_SELECTED EXCERPT:_
———

List of Subjects in 12 CFR Part 303

    Administrative practice and procedure, Banks, Banking, Savings 
associations, Change in bank control.

Federal Deposit Insurance Corporation

12 CFR Chapter III

Authority and Issuance

    For the reasons stated in the preamble, the Federal Deposit 
Insurance Corporation amends parts 303 and 391 of chapter III of Title 
12, Code of Federal Regulations as follows:

PART 303--FILING PROCEDURES

0
1. Revise the authority citation for part 303 to read as follows:

    Authority: 12 U.S.C. 378, 1464, 1813, 1815, 1817, 1818, 1819(a) 
(Seventh and Tenth), 1820, 1823, 1828, 1831a, 1831e, 1831o, 1831p-1, 
1831w, 1835a, 1843(l), 3104, 3105, 3108, 3207, 5414; 15 U.S.C. 1601-
1607.


0
2. Revise Subpart E to read as follows:
Subpart E--Change in Bank Control Act
Sec.
303.80 Scope.
303.81 Definitions.
303.82 Transactions that require prior notice.
303.83 Transactions that require notice, but not prior notice.

———

_PROVIDED RECORDS:_

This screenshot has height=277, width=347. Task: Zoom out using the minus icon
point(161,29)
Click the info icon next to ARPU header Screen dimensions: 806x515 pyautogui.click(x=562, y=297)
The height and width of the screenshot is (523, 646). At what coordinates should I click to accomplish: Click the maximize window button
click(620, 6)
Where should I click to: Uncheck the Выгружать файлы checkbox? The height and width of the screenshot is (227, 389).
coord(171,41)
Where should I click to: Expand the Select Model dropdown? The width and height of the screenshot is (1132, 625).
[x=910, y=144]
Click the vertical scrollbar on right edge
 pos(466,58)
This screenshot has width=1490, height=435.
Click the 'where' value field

———

_TO BE DONE:_
1. List the subjects given for 12 CFR Part 303 in the FDIC amendment excerpt.
2. What grounds does the FDIC amendment excerpt give for amending parts 303 and 391 of chapter III of Title 12?

_FINAL RESULTS:_
1.
- Administrative practice and procedure
- Banks
- Banking
- Savings associations
- Change in bank control

2. The Federal Deposit Insurance Corporation makes the amendments "for the reasons stated in the preamble."